▶ SOURCE DOCUMENT:

┌────────

That youthful denial of potential death and disability down the road troubles diabetes specialists, who say that halting Type 2 diabetes' menacing march into youth requires the discipline and focus to make lasting changes.
Stubborn resistance to change, even among those participating in innovative programs for the disorder, is among topics under discussion at the American Diabetes Association's 71st Scientific Sessions in San Diego, where more than 13,500 people, including Rodriguez' doctor, Lori Laffel, a pediatric endocrinologist at Joslin, are gathered through Tuesday.
"From the vantage point of where we're going with these 20-year-olds, it's going to be a matter of true systemic education, because the drugs don't fix it," said Dr. John S. Steinberg, a foot and ankle specialist who as co-director of the Center for Wound Healing at Georgetown University in Washington, D.C., treats the diabetic food wounds and nerve damage that can result in amputations.

└────────

▶ QUESTIONS TO ANSWER:
1) Write out the stretch of the diabetes passage from "That youthful denial" through "make lasting changes.", replacing "diabetes specialists" with "endocrinologists".
2) According to the diabetes passage, how many people are gathered at the American Diabetes Association's 71st Scientific Sessions?
3) Condense the paragraph of the diabetes passage that begins "Stubborn resistance to change" into one shorter sentence that keeps its main facts.
None of the stored data entries are needed for this work.

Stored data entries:
┌────────

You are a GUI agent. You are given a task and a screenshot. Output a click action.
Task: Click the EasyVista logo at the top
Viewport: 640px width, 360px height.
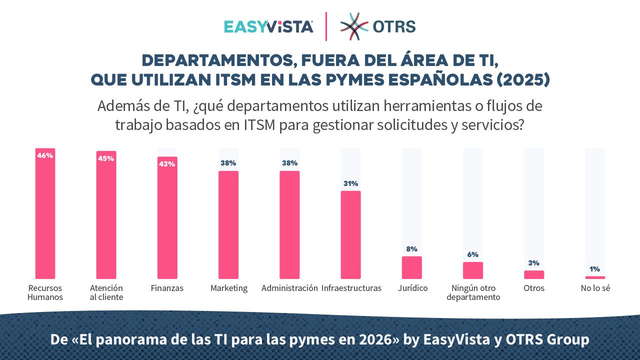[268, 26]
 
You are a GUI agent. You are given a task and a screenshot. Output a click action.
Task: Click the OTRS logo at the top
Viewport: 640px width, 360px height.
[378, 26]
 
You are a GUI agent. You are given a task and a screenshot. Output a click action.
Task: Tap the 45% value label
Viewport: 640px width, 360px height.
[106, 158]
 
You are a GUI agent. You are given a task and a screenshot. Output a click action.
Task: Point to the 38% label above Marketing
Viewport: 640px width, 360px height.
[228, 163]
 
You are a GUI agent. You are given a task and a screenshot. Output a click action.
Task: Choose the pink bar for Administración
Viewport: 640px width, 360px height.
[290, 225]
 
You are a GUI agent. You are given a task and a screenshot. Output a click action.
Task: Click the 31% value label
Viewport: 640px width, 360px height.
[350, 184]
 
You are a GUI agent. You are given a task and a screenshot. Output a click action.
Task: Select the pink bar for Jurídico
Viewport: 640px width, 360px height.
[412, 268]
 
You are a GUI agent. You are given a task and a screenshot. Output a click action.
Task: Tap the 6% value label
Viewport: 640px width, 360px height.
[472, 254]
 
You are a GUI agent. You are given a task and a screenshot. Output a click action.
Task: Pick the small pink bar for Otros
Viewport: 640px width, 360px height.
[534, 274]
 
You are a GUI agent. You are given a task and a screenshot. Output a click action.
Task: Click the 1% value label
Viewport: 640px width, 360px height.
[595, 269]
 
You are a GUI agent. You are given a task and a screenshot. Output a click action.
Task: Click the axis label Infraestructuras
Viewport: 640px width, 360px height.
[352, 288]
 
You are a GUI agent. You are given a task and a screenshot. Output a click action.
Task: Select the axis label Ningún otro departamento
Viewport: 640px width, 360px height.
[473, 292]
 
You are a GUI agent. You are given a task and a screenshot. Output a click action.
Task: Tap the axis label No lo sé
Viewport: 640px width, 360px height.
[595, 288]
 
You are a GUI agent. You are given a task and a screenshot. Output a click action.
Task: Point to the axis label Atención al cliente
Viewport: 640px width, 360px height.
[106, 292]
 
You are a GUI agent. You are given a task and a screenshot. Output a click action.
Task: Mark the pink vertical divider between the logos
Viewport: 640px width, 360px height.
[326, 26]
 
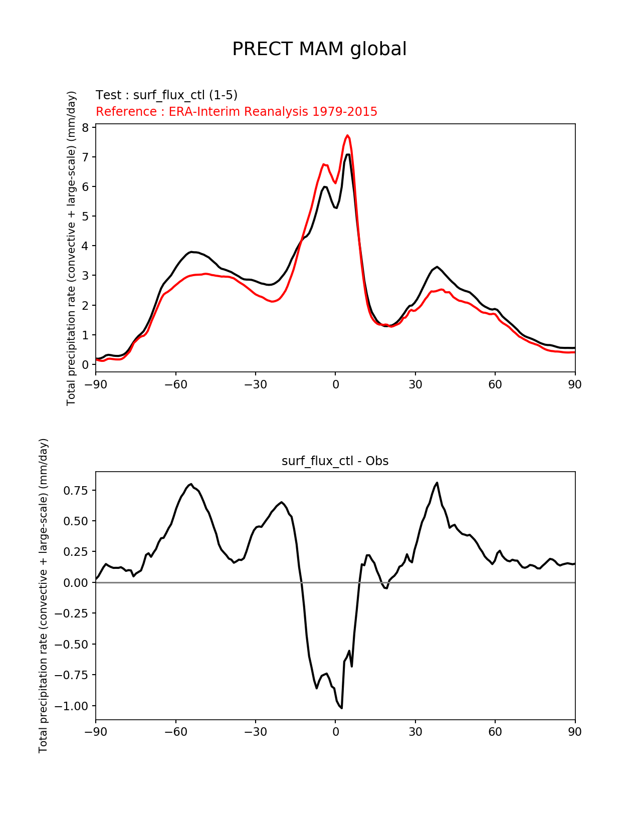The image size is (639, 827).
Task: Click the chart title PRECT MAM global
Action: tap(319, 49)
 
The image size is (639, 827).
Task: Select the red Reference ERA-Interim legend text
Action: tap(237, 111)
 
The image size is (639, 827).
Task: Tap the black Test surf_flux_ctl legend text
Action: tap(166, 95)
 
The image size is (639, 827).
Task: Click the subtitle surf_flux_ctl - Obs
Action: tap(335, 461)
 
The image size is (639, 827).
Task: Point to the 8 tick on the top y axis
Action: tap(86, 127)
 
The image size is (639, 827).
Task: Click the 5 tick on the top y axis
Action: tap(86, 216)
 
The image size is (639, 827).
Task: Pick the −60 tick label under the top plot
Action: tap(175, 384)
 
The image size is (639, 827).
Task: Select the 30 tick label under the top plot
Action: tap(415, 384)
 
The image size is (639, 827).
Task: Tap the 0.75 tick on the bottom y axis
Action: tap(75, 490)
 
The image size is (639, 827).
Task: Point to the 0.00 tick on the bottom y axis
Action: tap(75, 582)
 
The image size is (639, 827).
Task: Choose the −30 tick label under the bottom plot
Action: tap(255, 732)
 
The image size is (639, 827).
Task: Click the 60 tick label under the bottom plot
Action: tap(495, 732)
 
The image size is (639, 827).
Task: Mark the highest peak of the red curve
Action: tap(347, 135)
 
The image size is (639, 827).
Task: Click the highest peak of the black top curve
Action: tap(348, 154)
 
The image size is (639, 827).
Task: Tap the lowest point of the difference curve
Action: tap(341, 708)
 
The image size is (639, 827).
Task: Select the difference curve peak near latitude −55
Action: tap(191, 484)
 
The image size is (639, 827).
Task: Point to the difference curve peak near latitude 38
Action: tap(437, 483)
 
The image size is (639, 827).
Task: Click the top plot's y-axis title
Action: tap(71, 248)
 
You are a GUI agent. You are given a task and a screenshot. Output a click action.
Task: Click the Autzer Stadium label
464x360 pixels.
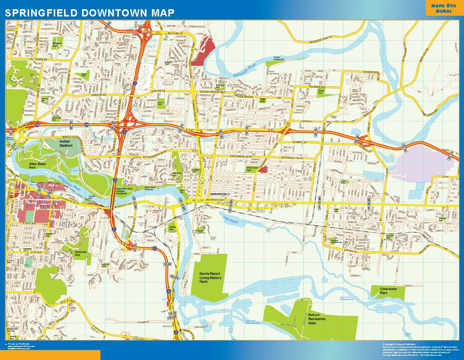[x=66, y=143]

└────────

▶ SOLUTIONS TO THE PROBLEMS:
1)
That youthful denial of potential death and disability down the road troubles endocrinologists, who say that halting Type 2 diabetes' menacing march into youth requires the discipline and focus to make lasting changes.

2) More than 13,500 people.

3) Stubborn resistance to change, even among participants in innovative programs for the disorder, is under discussion at the American Diabetes Association's 71st Scientific Sessions in San Diego, where more than 13,500 people, including Joslin pediatric endocrinologist Lori Laffel, are gathered through Tuesday.